I feel tremendously insecure that if I upset my mother, I will be abandoned. I am scared that if I express all of this, even though I am, I am scared that I will be cut off from her life. Years ago, when I was having a tremendously negative reaction to an injection of Depo-Provera, it was voiced to my husband, that if I didn't clean up my act, I wasn't welcome any longer. Perhaps that compounds my conflict and turmoil. I am afraid that she won't love me any longer. Now, as a mother, I realize that wouldn't be true. But I still don't believe it in my heart. On some levels, I am still just a very scared little girl.

I feel very enmeshed emotionally with my mother; I have difficulty establishing where my emotions end, and hers begin. Perhaps that's why I find it so distressing when I continue to upset her, because by doing so, I upset myself again for having upset her in the first place.

Ultimately, I want to be a good daughter. I want my family to be proud of me, and I know that this is not an easy topic for my family. It causes alot of grief and angst, and contradicts me wanting to be a good daughter (hmm, more conflict!) but I need to express this. I truly believe that this is the next stage of my healing.

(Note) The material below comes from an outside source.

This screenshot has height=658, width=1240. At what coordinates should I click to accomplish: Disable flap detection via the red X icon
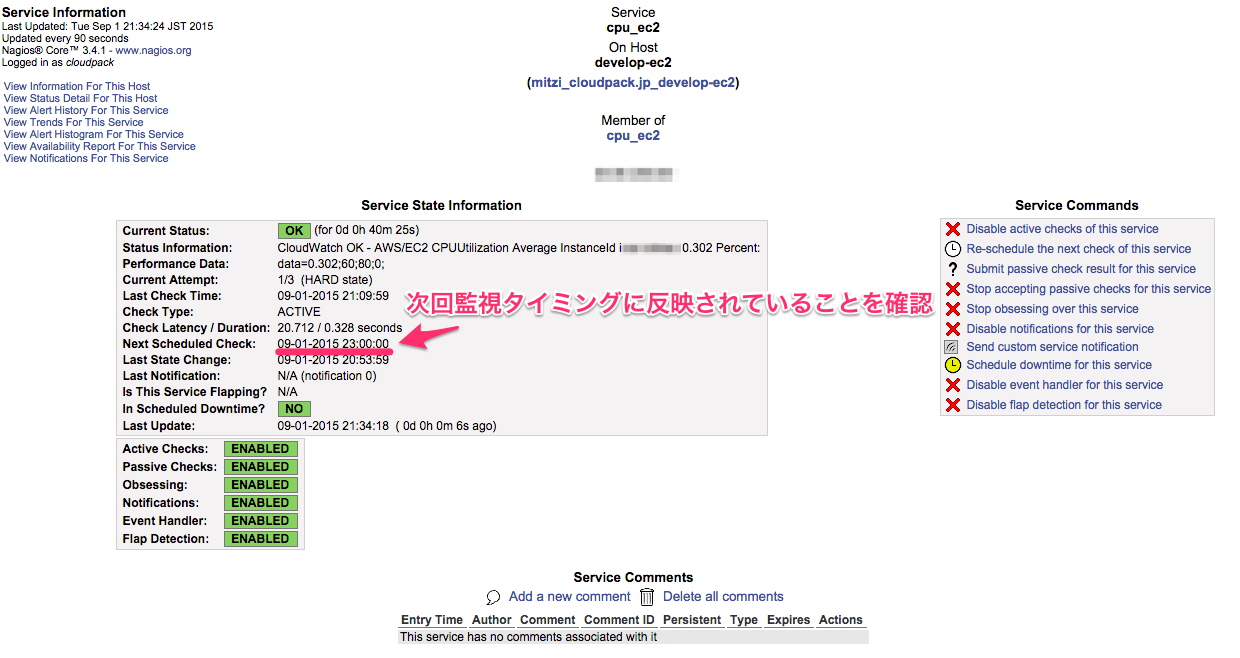click(952, 404)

Thank God, the healing comes in waves. Years will go by, and all is fine, but then something happens, and the drama begins again, as I have to address this issue. It is an ugly cycle, and it never fails to continue. From all that I have read and learned from others in the professional field, this will be a life long cycle for me. I have to accept that, and it's frustrating. Because believe me, I don't enjoy this. It may seem on some level as though I do, I assure you, it's not the case.

It is maddening also, to know of people who have to continue with counselling into their seventies. Fortunately, it's not a constant and continuous process, it comes in layers. This, it appears, is another layer that I have to work through. I say "have to" because if I don't, it is not going to go away on it's own, and it takes more energy to carry the burden silently, and deny it, then it does to stand up to the ugly monster and engage it.

"Action, using the anger as a motivating force, is a critical part of healing. If you listen to what your anger is telling you, if you allow it to be a guide, then it becomes a valuable resource moving you toward positive change" The Courage To Heal, Ellen Bass and Laura Davis.

Mom, if you are reading this, I want to expand on our relationship. I want you to support my healing, even if it upsets you. I want to be able to be completely honest with you, without fear of reprisal or being divorced. I know it will not be the easiest in the world, I am sure that we both have some very intense emotions, but I am doing this only with the intention, and the desire, to create positive change in my life and within my entire family. I am sorry that it is a rocky period right now, I am hoping that as we walk through this, together, we will be closer and more empowered.

I am truly sorry that this is causing difficulties for everyone. Perhaps though, I have to remind myself, that I didn't do this to "us". He did. I am just trying to come out from the shadow of it.

There may be anger, tears, sorrow, regret, but more than anything, there is hope.